Painting by Giuseppe Maria Crespi

Ingenuity (Italian: L'Ingegno) is an allegorical Baroque painting by the Bolognese painter Giuseppe Maria Crespi. The painting is also known as Amor Victorious. It is on display in the Musée des Beaux-Arts of Strasbourg, France, to which it had been donated by the collectors Othon Kaufmann and François Schlageter. Its inventory number is 994-1-1, or 44.994.1.1.

The painting, one of the long-lived Crespi's most monumental and expressive, was painted in the early years of his mature period, although a precise dating has proved impossible. Its texture may have been inspired by Rembrandt, its subject by Caravaggio's Triumphant Cupid, although this winged young man with the helmet, the bow and arrow, and the armillary sphere behind him, also stands for the classical allegory of ingenuity (the faculty of finding clever solutions).

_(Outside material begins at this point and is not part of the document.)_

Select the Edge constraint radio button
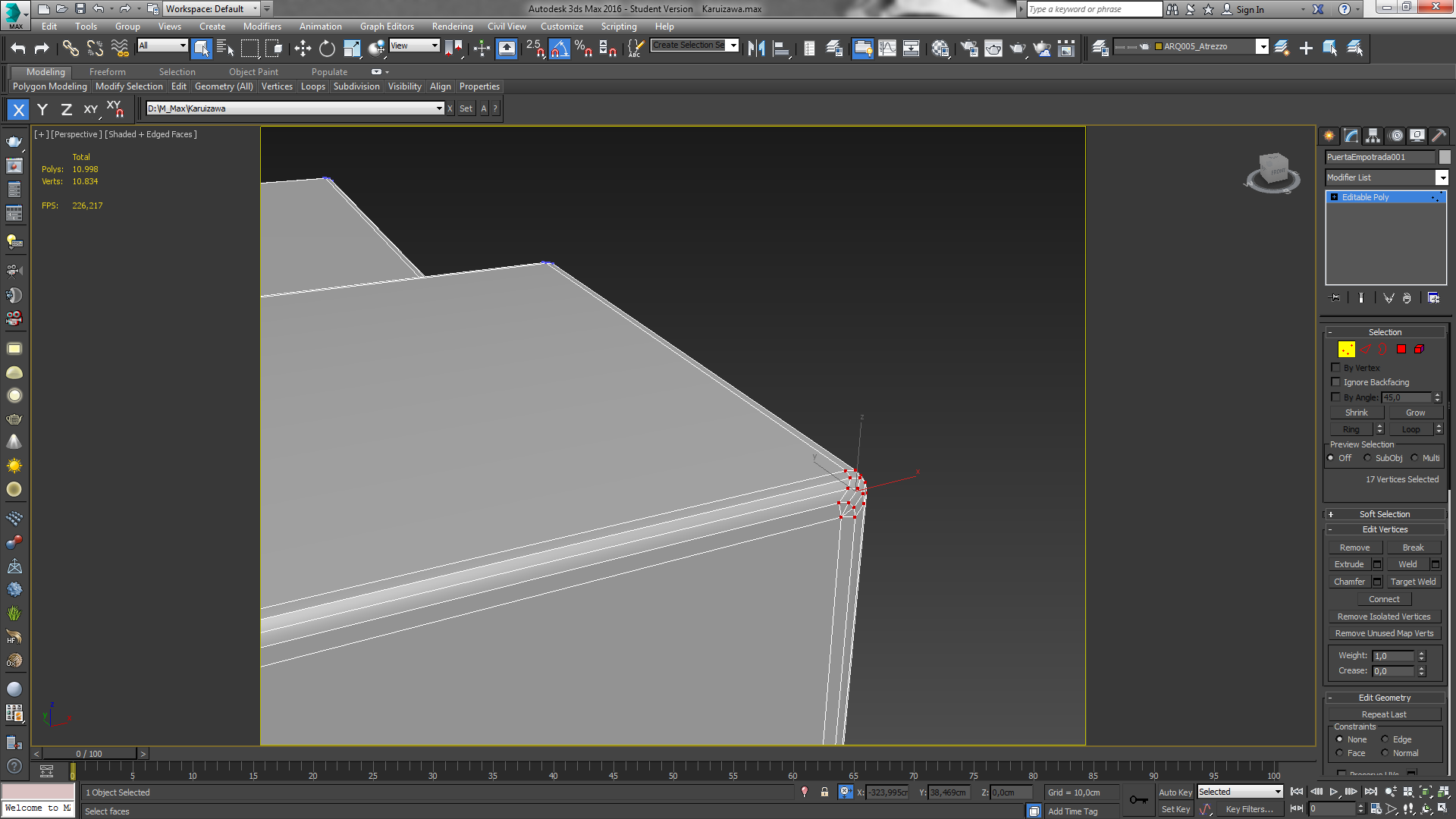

The painting once hung in Palazzo Magnani, Bologna, where it was seen and described by Joshua Reynolds, around 1750 ("A young man like figure with a helmet Bows and Arrows in his hand by Spagniolo"). It was bought in Venice in 1986 by Kaufmann and Schlageter and later given to the Musée des Beaux-Arts, together with several other paintings, among which two other Crespis; a fourth Crespi had already been donated to the museum by the two men in 1987.